Understanding Coal Interactions in Coking Blends

• A tool that could accurately define the carrying capacity of a coal was not produced. In this regard, the program was unsuccessful. However, the program did provide sufficient information that would allow development of this tool in the future using different breeze parameters.
• The program was not able to demonstrate that the transfer of plasticising material played a major role in improving the quality of blended coals. Rather, the data indicated that synergistic effects were improving the quality of the blends.

Carrying Capacity
The findings were:

• In this program, some coals were found to have carrying capacity.
• Only a small sub-set of coals exhibited ability to carry the inert material at 10% coke breeze substitution.
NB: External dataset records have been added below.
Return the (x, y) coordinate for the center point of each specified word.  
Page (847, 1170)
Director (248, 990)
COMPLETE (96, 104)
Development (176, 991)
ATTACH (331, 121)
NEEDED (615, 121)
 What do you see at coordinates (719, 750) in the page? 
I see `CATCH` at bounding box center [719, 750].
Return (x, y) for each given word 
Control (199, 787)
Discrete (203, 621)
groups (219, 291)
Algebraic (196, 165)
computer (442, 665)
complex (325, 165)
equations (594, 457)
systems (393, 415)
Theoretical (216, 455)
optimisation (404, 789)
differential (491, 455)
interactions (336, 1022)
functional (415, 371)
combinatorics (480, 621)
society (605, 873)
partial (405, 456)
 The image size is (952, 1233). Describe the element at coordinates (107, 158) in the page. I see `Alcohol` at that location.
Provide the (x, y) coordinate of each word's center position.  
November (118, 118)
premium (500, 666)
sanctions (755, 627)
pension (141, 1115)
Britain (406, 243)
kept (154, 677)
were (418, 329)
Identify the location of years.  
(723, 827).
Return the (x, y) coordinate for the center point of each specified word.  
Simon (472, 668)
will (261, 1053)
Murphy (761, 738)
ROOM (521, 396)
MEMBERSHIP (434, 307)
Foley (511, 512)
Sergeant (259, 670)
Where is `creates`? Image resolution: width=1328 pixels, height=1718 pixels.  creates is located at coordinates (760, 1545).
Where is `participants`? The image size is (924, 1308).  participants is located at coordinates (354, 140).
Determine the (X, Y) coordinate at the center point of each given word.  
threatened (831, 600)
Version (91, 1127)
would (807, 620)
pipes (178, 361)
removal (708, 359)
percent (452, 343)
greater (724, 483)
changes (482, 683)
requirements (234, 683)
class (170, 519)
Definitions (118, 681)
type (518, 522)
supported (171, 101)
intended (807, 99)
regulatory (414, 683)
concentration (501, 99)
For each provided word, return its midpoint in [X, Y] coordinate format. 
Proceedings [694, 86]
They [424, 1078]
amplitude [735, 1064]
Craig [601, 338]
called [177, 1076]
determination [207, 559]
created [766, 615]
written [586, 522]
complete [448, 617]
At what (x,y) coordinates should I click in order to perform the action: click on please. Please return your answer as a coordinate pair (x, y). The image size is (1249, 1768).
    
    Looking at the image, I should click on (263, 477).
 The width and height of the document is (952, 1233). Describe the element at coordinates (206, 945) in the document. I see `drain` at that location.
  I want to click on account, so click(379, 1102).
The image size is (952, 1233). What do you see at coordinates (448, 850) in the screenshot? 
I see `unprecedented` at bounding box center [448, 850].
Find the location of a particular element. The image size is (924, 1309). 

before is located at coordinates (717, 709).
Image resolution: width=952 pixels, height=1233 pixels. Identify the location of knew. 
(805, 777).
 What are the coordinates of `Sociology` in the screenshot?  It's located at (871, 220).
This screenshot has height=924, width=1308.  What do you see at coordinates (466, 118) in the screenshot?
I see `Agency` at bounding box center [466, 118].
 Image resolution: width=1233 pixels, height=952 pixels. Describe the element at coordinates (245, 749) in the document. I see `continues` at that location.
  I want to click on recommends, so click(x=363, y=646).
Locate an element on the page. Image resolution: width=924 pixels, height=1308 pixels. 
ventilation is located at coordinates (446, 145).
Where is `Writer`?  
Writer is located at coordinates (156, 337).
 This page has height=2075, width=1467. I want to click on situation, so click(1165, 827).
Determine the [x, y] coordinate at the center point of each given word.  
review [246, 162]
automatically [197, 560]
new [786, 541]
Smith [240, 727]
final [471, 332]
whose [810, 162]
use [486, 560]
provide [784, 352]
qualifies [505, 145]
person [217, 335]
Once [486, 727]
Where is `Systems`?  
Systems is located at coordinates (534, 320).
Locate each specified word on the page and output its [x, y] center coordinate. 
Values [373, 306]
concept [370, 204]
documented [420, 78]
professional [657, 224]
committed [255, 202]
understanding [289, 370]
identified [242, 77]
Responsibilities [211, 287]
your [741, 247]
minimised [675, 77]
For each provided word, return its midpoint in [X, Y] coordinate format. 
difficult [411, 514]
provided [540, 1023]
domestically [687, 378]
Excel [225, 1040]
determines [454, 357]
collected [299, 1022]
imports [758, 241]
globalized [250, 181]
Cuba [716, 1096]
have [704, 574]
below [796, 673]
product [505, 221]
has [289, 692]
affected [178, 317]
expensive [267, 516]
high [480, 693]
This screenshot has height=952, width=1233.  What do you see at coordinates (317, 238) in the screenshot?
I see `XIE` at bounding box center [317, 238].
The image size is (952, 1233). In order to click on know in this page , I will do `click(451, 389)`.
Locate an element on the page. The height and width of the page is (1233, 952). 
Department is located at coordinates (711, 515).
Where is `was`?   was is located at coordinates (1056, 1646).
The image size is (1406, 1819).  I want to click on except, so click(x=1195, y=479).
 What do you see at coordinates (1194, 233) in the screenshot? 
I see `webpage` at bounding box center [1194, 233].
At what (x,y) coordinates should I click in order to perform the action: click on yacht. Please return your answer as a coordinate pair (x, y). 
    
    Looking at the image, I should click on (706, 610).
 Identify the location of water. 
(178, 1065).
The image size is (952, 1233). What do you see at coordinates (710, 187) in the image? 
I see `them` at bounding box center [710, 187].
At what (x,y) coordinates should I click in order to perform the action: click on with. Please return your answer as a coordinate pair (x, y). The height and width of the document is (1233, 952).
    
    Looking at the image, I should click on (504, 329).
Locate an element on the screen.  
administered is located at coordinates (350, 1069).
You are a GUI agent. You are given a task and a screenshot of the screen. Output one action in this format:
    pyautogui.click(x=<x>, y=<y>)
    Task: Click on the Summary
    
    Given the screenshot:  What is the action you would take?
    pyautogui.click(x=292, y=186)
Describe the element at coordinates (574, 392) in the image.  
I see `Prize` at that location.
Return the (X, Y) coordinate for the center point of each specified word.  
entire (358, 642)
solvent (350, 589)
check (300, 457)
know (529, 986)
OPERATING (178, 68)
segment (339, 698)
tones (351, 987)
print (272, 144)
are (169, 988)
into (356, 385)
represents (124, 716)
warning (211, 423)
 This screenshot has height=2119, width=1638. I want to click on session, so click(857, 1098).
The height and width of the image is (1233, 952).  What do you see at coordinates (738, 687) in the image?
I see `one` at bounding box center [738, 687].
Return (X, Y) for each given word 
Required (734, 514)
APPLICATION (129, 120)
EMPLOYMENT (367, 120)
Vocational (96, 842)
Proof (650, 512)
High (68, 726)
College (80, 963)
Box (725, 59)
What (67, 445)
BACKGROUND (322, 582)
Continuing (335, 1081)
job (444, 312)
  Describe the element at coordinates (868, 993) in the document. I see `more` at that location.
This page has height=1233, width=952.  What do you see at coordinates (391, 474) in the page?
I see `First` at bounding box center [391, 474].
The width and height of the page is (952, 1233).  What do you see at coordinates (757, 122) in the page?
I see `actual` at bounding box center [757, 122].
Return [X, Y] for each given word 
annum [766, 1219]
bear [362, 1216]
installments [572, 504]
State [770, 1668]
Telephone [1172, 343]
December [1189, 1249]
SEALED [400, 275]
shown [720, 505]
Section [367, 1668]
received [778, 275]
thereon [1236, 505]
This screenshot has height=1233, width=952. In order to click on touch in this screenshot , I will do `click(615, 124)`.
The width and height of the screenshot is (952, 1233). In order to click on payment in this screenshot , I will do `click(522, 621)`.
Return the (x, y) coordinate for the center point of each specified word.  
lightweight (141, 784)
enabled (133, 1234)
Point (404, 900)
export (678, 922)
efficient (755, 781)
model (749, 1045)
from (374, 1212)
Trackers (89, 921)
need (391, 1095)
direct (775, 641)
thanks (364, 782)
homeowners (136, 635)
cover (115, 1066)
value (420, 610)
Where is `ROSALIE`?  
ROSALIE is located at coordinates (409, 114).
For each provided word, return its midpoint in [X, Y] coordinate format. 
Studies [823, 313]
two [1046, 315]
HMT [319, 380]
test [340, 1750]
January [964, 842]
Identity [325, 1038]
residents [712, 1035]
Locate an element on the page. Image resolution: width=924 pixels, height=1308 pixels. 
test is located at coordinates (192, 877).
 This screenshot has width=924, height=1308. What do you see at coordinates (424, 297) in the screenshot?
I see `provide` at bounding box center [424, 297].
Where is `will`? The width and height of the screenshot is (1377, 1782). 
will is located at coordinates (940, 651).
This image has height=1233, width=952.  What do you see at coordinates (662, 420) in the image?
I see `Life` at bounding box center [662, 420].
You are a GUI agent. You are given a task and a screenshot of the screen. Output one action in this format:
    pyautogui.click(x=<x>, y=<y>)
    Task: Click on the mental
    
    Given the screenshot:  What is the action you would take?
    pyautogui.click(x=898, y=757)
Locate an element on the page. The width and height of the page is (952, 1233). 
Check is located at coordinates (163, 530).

Should this experimentation be revisited, substitution rates on 0%, 3%, 6%, 9% and 12% would provide better resolution of the effect.
• Ideally, a finer coke breeze would be used (<100µm).
• The carrying capacity varied depending on whether a volume breakage or abrasion index was examined. Coals can carry more coke breeze, without deterioration in volume breakage values, compared to abrasion resistance values.
• The ability of a coal to carry inert substances appears to vary from rank to rank with lower rank, higher volatile coals having superior carrying capacity. However, with only 4 samples examined this may simply be a function of the coals examined.

Transfer of Plasticising Material
The findings were:

• In the boundaries between fusible coke components, there is some evidence for modification of the coke’s fused carbon domain sizes, which has been suggested to be a response to hydrogen transfer. This type of bonding was of the order of only a few microns thick.
• There was no evidence for a more pervasive textural alteration of the coke. Wider transition zones are considered to be a function of the angle of intersection of the transition zone with the surface of the petrographic block.
• Blending coals of differing rank produced coke indices that were superior to that which would be expected based on computation of the results obtained from coke quality of the end members.
• No compelling evidence was found to suggest a significant role for the modified interface bonding mechanism (or transfer of plasticising material) in improving the coke quality of blends. An adhesion-type bonding mechanism was considered to be more common.
• The blend coke quality outcomes that were superior could be explained by a combination of mechanisms where the two components acted in a complimentary manner to minimise the limitations of each individual component.